*TASK DETAILS*.
Nothing outside the range below should be printed. Output exactly the lines from the line with "Click the 'Please" to the line with "Expand the More", both included.

*MATERIAL PROVIDED*.
*-*-*

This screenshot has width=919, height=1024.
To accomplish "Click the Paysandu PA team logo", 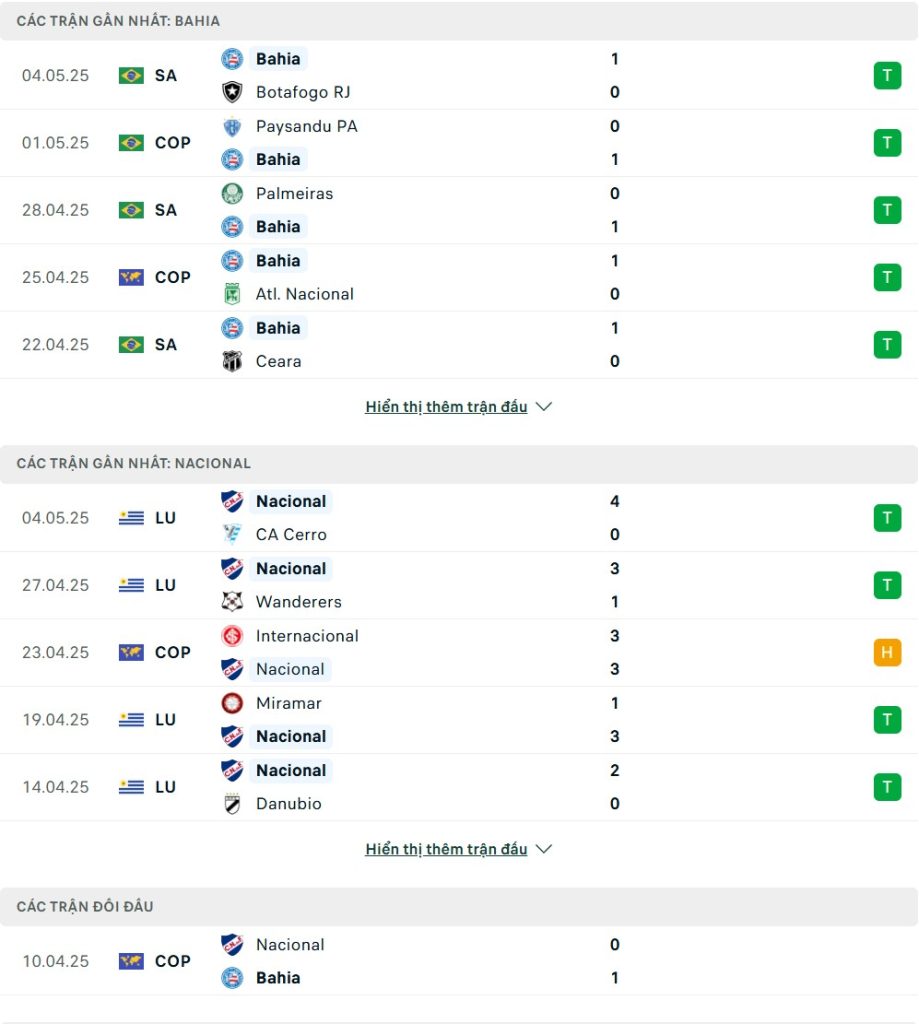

*-*-*

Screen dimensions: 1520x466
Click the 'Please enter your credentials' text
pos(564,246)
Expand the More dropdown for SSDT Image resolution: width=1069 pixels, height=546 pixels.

*-*-*

*ANSWER TO THIS TASK*.
Click the 'Please enter your credentials' text
pos(564,246)
Expand the More dropdown for SSDT Image resolution: width=1069 pixels, height=546 pixels.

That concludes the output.